Many Standards Development Organizations in the field of multimedia and communications have also begun working on OV [6]. In R15 [35], 3GPP has started to consider the application of virtual reality (VR) media services in the next generation of mobile network. The Digital Video Broadcasting (DVB) Project established a VR-related commercial module to follow up on this area [36]. The Video Coding Experts Group (VCEG, ITU-T Q6/16) and the Moving Picture Experts Group (MPEG, ISO/IEC JTC 1/SC 29/WG 11) begun the standardization process for OV, respectively, which started from the research of OV coding and transmission technology, and are expected to guide the development of the entire OV application ecosystem. There have been some joint groups to carry out some works in the field of OV, for example, the Joint Collaborative Team on Video Coding (JCT-VC), responsible for developing the High-Efficiency Video Coding (HEVC) standard and its extensions [37] and the Joint Video Exploration Team (JVET) that investigates new video coding approaches for coding efficiency beyond HEVC [38]. The coding of the omnidirectional video has attracted enough attention and has gradually become the focus of multimedia technology development. Compared with the VCEG, MPEG concentrated more on the technologies of delivery and display. MPEG established the subgroup of Omnidirectional MediA Format (OMAF) [2], which is envisioned to become Part 2 of the emerging ISO/IEC 23090 MPEG-I.

3. System Architecture of MELiveOV

As an end-to-end service system, MELiveOV covers the entire service chain from acquisition to playback. As shown in Figure 1, we have designed the corresponding modified functional module at every stage of the OV live streaming service. In the conventional scheme, after the raw data are collected by the omnidirectional camera, the OV is generated directly locally. Constrained by the limited computing capability of the capture device, the omnidirectional video generation process will be extremely time consuming, which greatly affects the real-time performance of the live streaming service. In MELiveOV, we offload the computational tasks required for the omnidirectional video generation process to the first-mile edge server. It is usually deployed at the access point of the first hop in the mobile communication network to provide the most timely service to the capture device. The mapping and stitching operations are then performed by the omnidirectional video generation module to obtain the OV data containing omnidirectional scene information.

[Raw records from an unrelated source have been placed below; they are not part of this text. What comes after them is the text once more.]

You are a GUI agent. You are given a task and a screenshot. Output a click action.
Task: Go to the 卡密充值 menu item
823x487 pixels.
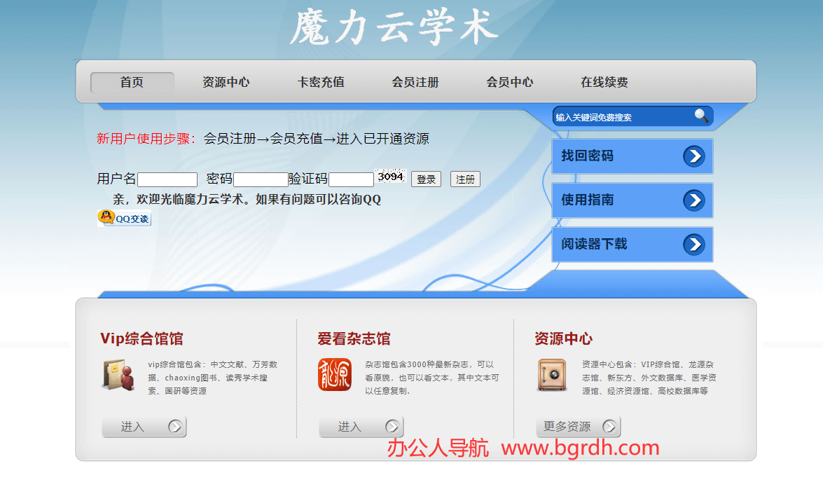(x=321, y=83)
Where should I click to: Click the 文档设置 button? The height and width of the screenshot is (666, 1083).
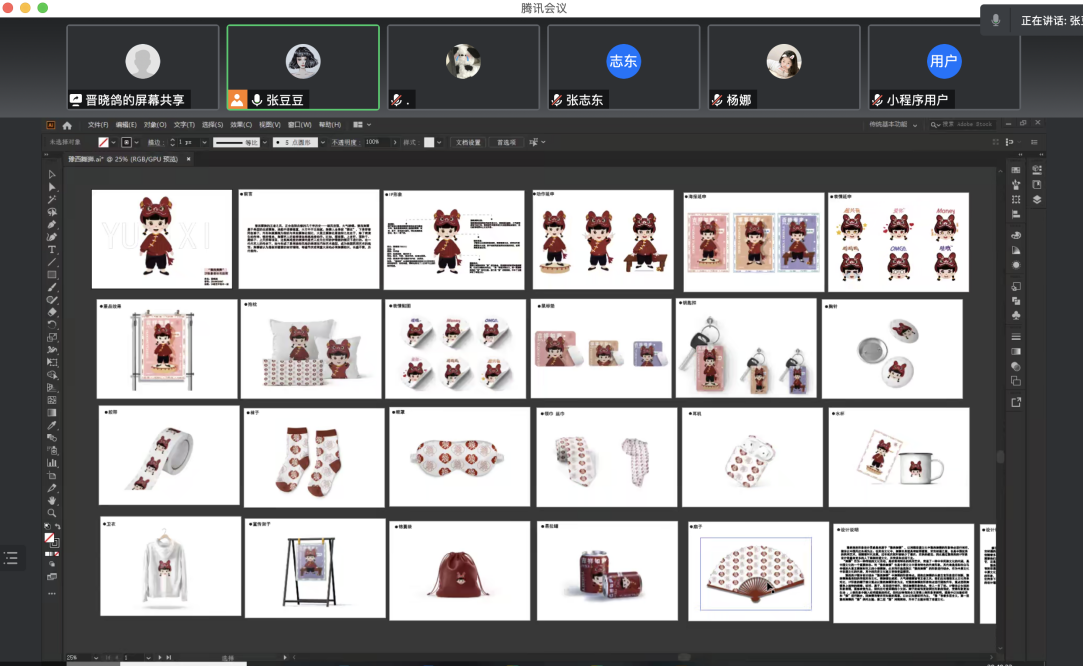(x=468, y=143)
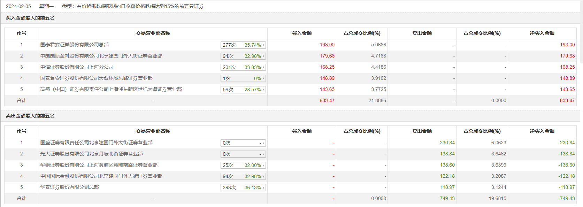This screenshot has width=583, height=207.
Task: Click 国泰君安 天台环城东路证券营业部 link
Action: [x=96, y=78]
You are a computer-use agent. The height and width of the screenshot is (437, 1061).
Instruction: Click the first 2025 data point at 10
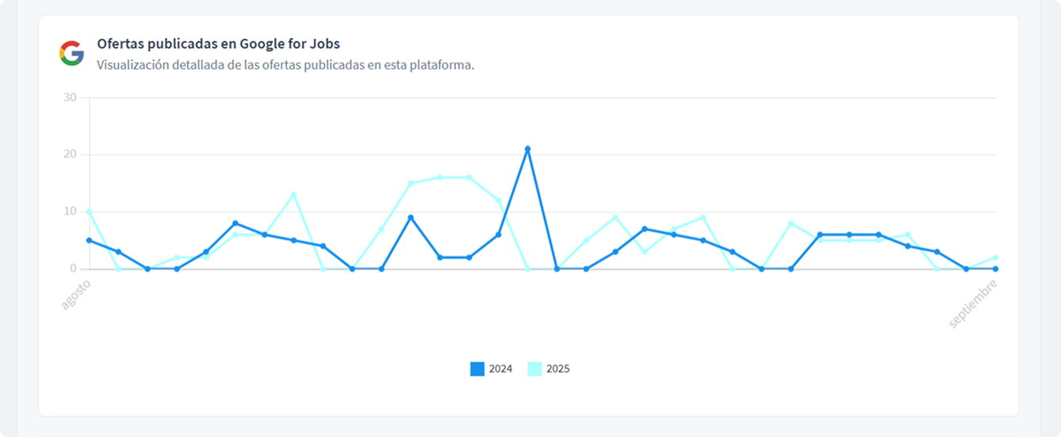(90, 212)
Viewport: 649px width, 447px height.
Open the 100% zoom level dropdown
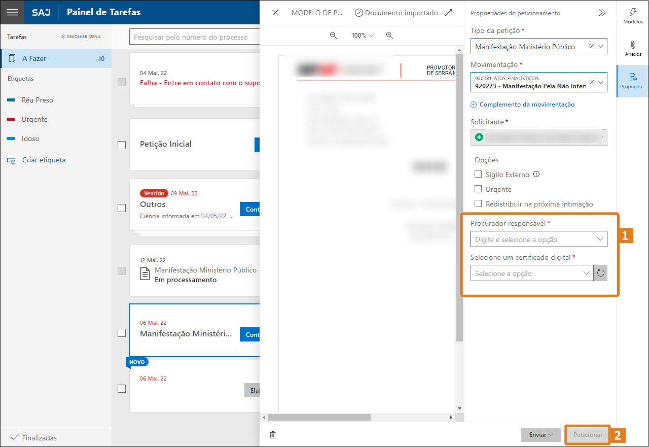pos(362,36)
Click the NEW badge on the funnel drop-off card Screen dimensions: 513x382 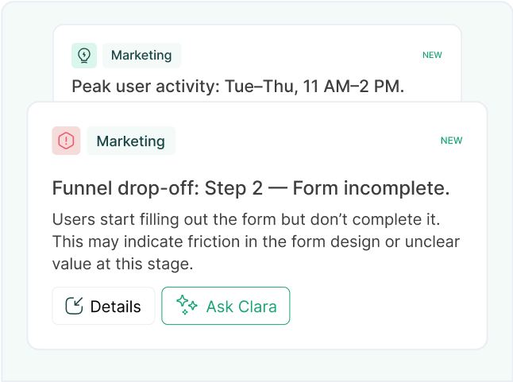(452, 141)
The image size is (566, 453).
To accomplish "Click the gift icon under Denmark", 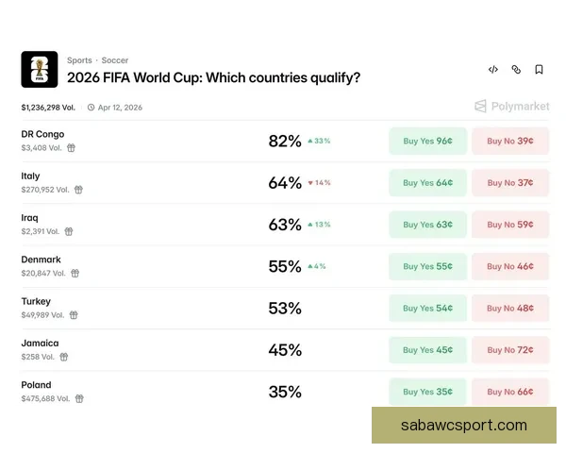I will coord(75,274).
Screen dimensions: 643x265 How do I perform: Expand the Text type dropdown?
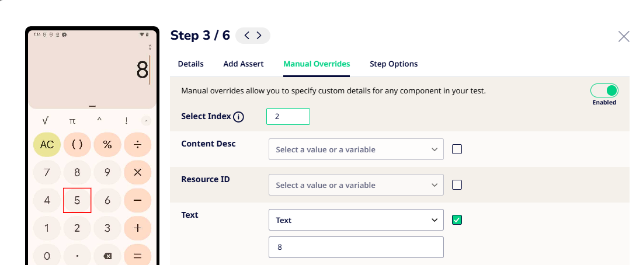(x=356, y=220)
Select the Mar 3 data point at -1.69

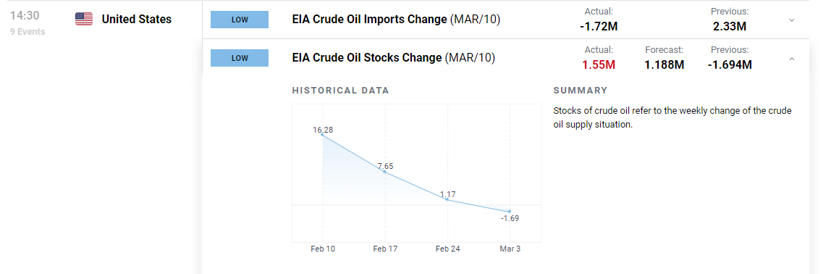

Similarly, we deployed the last-mile edge server at the access point of the 5G network closest to the viewer. Before the last hop, the streaming module on the last-mile edge server will optimize the transmission in real-time based on the viewer’s viewpoint trajectory fed back by the display terminal, which can effectively reduce the bandwidth requirement during the OV download process. The streaming module mainly applies a tile-based OV transmission scheme. By dividing the complete video into multiple tiles by spatial region, we can control the quality of different tiles to optimize transmission. We use a high bitrate for the tiles in the user’s field of view (FOV) and a lower bitrate for the area outside the user’s FOV. Through the interaction with the display terminal, the streaming module can minimize the transmission bandwidth requirement of the OV without sacrificing the quality of the user viewing area.

This can save the power consumption of VR devices and the costs of traffic for the users. On the display terminal of MELiveOV, we introduced the architecture of the proactive service. In the traditional reactive service architecture, the server can only respond and process after waiting for the user’s request to arrive. For example, when our system is without the proactive service architecture, the optimization process performed by the streaming module can only rely on the user’s past viewpoint data. This lag in user information can result in reduced performance of the streaming module. Therefore, we deploy the viewpoint prediction module to proactively predict the user’s possible viewpoint location in the future. This can further improve the QoE (quality of experience) of MELiveOV’s users. The viewpoint prediction module is designed based on the LSTM (long short-term memory) network. The LSTM is a model often used in deep learning to process time series predictive data problems. Our prediction model can not only learn the information of the user’s personalized viewing habits but also can perceive the statistical distribution of video saliency only through the multiuser viewpoint data.

4. Omnidirectional Video Generation Module

The omnidirectional camera is generally composed of multiple cameras so that the image data of the scene can be collected from various directions. The most representative camera is a 6-lens omnidirectional camera that can capture up, down, left, right, front, and back six channels of video. These raw data need to be mapped and stitched to generate OV content. There are a variety of omnidirectional image unfolding methods, such as equirectangular projection (ERP, the upper part of Figure 2), which is the most familiar rendering method for the average user, achieving unfolding by transforming the spherical image into rectangular space according to longitude and latitude; cube maps (the lower part of Figure 2) transform the sphere into cubes and then expand the six faces of the cube; Equi-Angular Cubemap (EAC) is an optimization of the traditional cube expansion, correcting the deformation of the cube expansion by keeping the pixels evenly sampled.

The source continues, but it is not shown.